As we all know, central bank support (low interest rates, among other accommodations) has been critical to stock prices since 2009. Low interest rates, of course, rely on low inflation. And, low inflation relies to a great extent on low oil and gas prices (more accurately, low MoM and YoY increases in those prices.
From last April in Oil & Gas, Inflation and Interest Rates: A Delicate Balance or Goal Seeking?
The complicating factor, of course, is that oil and gas prices took over the job of stimulating algos (chief among the 90% of all trading activity which is conducted by machines) to drive stocks higher.
Most recently, oil, gas and SPX all bottomed on Feb 11, 2016 and oil and gas prices played an integral role in stimulating the subsequent rally. The most important nudge was in December 2017, when oil and gas prices broke out of an already rising channel.
To chartists, and to algos, this is a very bullish maneuver. It also has the effect of driving inflation and interest rates higher. CPI rose from 2.11% in December 2017 to 2.95 in July 2018. The 10Y rose from 2.31% in December to 3.24% just a few weeks ago.
The Fed told us they were okay with this, that they were going to let the economy and inflation “run hot.” I was among the many doubters, citing the damage that higher rates would inflict on our already alarming budget deficit, but darned if they didn’t do it anyway. I suppose that, at the end of the day, a temporary increase in the rate at which the debt and interest expense are expanding was less important than having a higher perch from which to crash rates during the next GFC.
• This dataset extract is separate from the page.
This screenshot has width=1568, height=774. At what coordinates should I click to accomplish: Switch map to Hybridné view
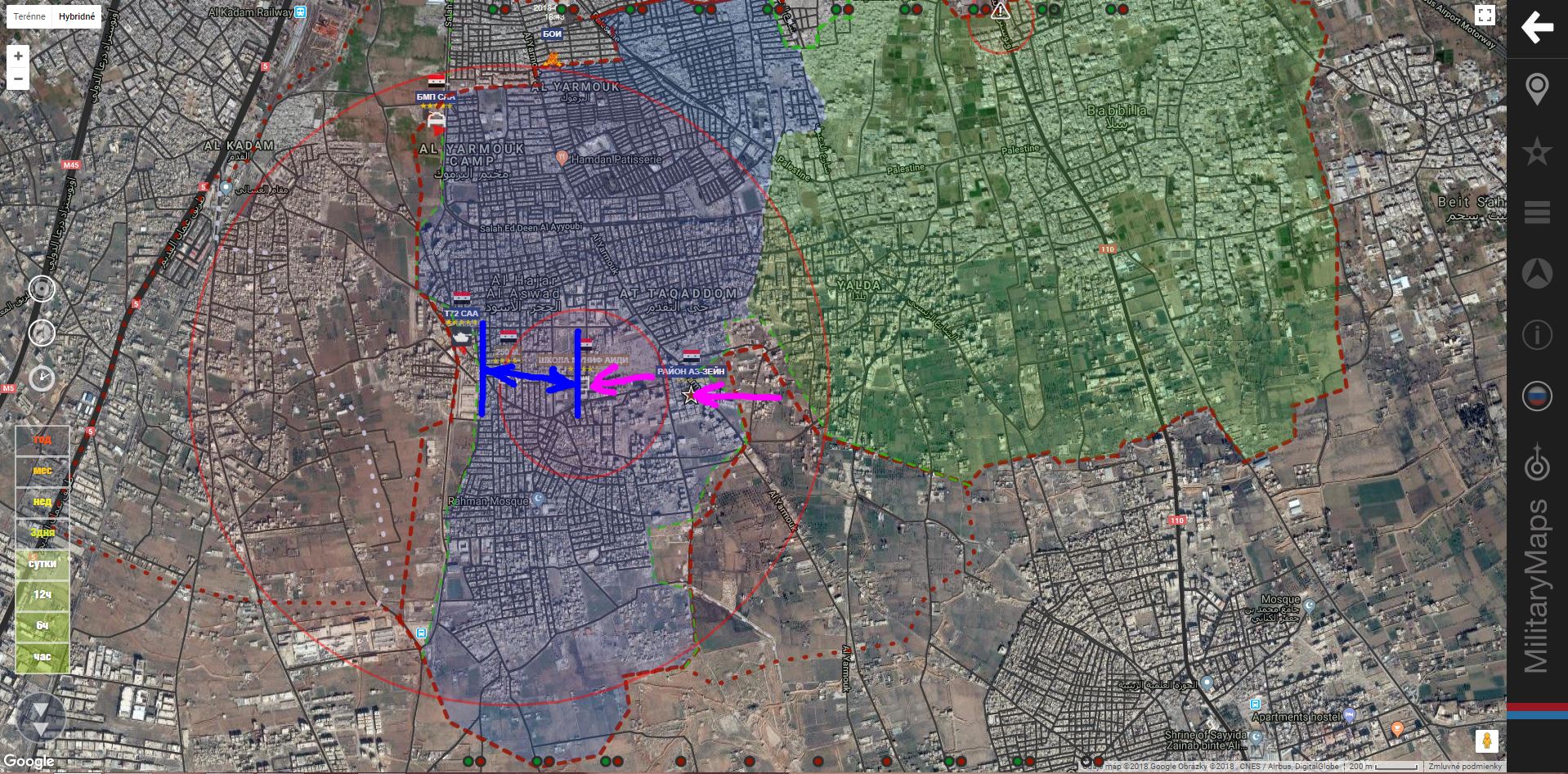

Stocks ignored the implications for a while, happy to play follow the leader with oil and gas prices. The day that RBOB popped out of the rising purple channel was the day that SPX popped above its 2.24 Fibonacci extension at 2703 – a level which might otherwise have provided serious overhead resistance. It can be seen as the horizontal, purple trend line on the chart below. In early February, though, RBOB’s breakout faltered. No surprise, but SPX followed along, suffering its biggest and sharpest decline in years. Like magic, RB quickly popped back above the purple channel top – rescuing SPX and helping it back above 2703.
Note that SPX went on to new all-time highs in September, only after RB backtested the purple channel and bounced higher.
And this lovely little correction we’re enjoying? SPX topped the day that RB failed to break out of the falling yellow channel (also the day of Khashoggi’s murder.) SPX fell through its 200-day moving average on the day that RB plunged back below the purple channel top. And, SPX plunged below 2703 on the day that RB fell out of the falling yellow channel.
With the elections less than two weeks away, I’m not expecting a sharp rebound in oil and gas prices any time soon. So, the algos will have to rely on other tools — such as VIX, which has now shed 12.5% since tagged our 26 target yesterday.
So far, VIX’s decline has produced a pretty nifty bounce. Is it enough to offset weakness in oil and gas and a hawkish Fed which has been browbeaten by a “low-interest rate president?”